---------- TRECHO CITADO

Como Sir Jim Ratcliffe e o Manchester United aprenderam a lição errada com os esportes americanos em novos valores de ingressos para a temporada

O Manchester United está em sua terceira turnê consecutiva de pré-temporada pelos Estados Unidos, novamente passando por alguns dos melhores estádios do país. É até simbólico que o United e os outros clubes que participam da Premier League Summer Series atuem em palcos da NFL — afinal, foram esses estádios que inspiraram a modernização do futebol inglês e ajudaram a criar a liga mais assistida do mundo.

Como detalhado no livro The Club: How the Premier League Became the Richest, Most Disruptive Business in Sport, de Joshua Robinson e Jonathan Clegg, o então dono do Arsenal, David Dein, e o dirigente do Tottenham, Irving Scholar, tiveram a ideia de criar a Premier League dissidente após viajarem aos Estados Unidos para assistir a jogos de futebol americano. Eles ficaram impressionados com os estádios modernos, a atmosfera familiar e — no caso de Dein — até com a limpeza dos banheiros. A experiência contrastava com os estádios ingleses da época, onde “a ameaça de violência física estava sempre no ar — junto com o forte cheiro de urina”.

--------------------
---------- REGISTROS

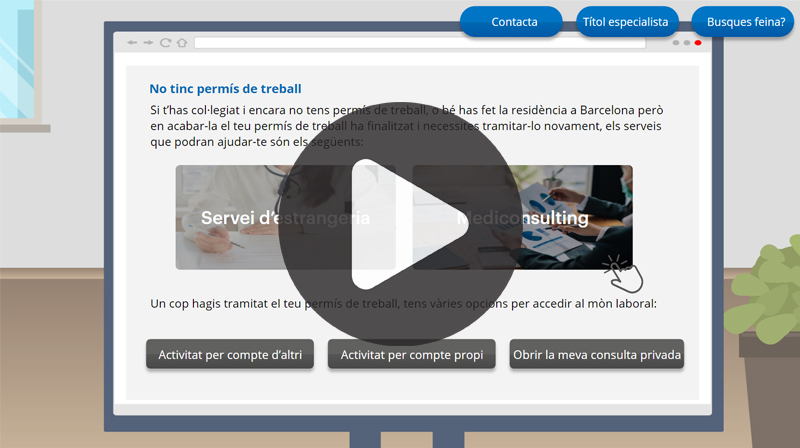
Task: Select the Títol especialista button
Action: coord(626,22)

--------------------
---------- REGISTROS

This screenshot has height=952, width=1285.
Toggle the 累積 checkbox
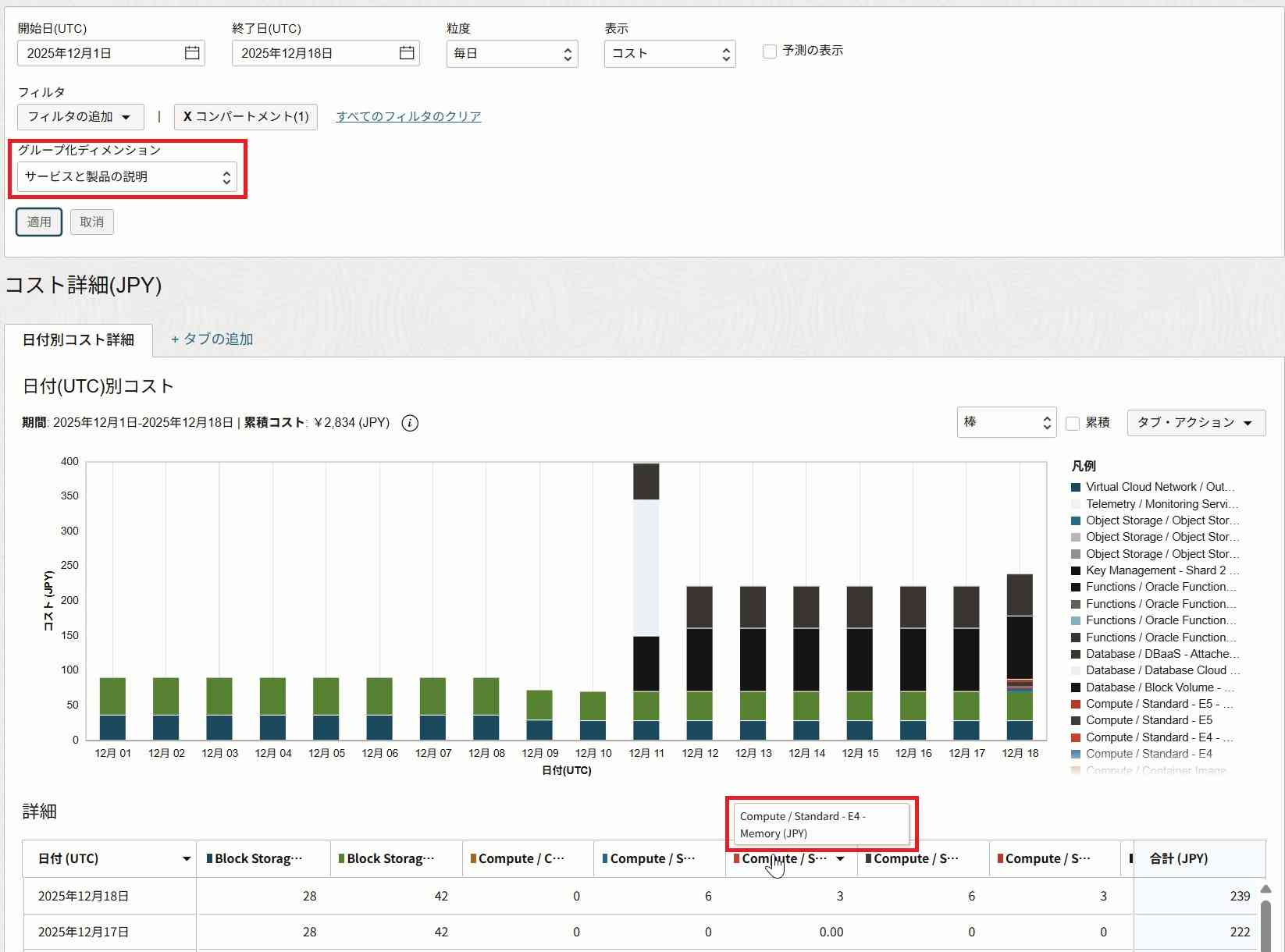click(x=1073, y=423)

--------------------

§ **INSTRUÇÕES**:
[a] Segundo o trecho citado sobre o Manchester United, quem teve a ideia de criar a Premier League depois de viajar aos Estados Unidos?
[b] Dê prosseguimento ao trecho citado sobre o Manchester United a partir da última frase apresentada.

§ **RESULTADOS**:
[a] David Dein, então dono do Arsenal, e Irving Scholar, dirigente do Tottenham.

[b]
As arenas da NFL visitadas por eles serviram de inspiração para os novos estádios do Arsenal (2006) e do Tottenham (2019). O estádio do Tottenham, inclusive, recebe partidas da NFL regularmente. Por isso, quando o United começou a avaliar se reformaria Old Trafford ou construiria uma nova casa, era natural que buscasse referências na NFL.

Durante as excursões de 2023 e 2024, dirigentes do clube estudaram de perto arenas como o SoFi Stadium (Los Angeles), o MetLife (Nova Jersey) e o Allegiant Stadium (Las Vegas). Em março, quando o United revelou os planos para seu novo estádio de £2 bilhões de libras e capacidade para 100 mil pessoas, projetado por Sir Norman Foster, a influência dessas arenas americanas ficou evidente.

Nos últimos dias, no entanto, veio à tona que o clube estuda importar também uma das práticas mais polêmicas da NFL: cobrar dos torcedores o direito de adquirir ingressos para a temporada inteira, modelo conhecido nos EUA como Personal Seat License (PSL). Caso o United siga com essa ideia, corre o risco de enfrentar uma grande revolta e afastar justamente os torcedores mais fiéis, aqueles que acompanham a equipe de perto há décadas. Se quiser evitar esse desastre, o clube precisa abandonar essa proposta o quanto antes.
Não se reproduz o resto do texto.